*Task objective:* All lines of the material must be output verbatim.

--- Supplied information Enclosed Below ---

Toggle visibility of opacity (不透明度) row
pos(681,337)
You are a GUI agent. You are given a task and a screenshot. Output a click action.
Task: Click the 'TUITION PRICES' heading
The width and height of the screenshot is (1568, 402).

--- End of Enclosed Supplied information ---

*Result:*
Toggle visibility of opacity (不透明度) row
pos(681,337)
You are a GUI agent. You are given a task and a screenshot. Output a click action.
Task: Click the 'TUITION PRICES' heading
The width and height of the screenshot is (1568, 402).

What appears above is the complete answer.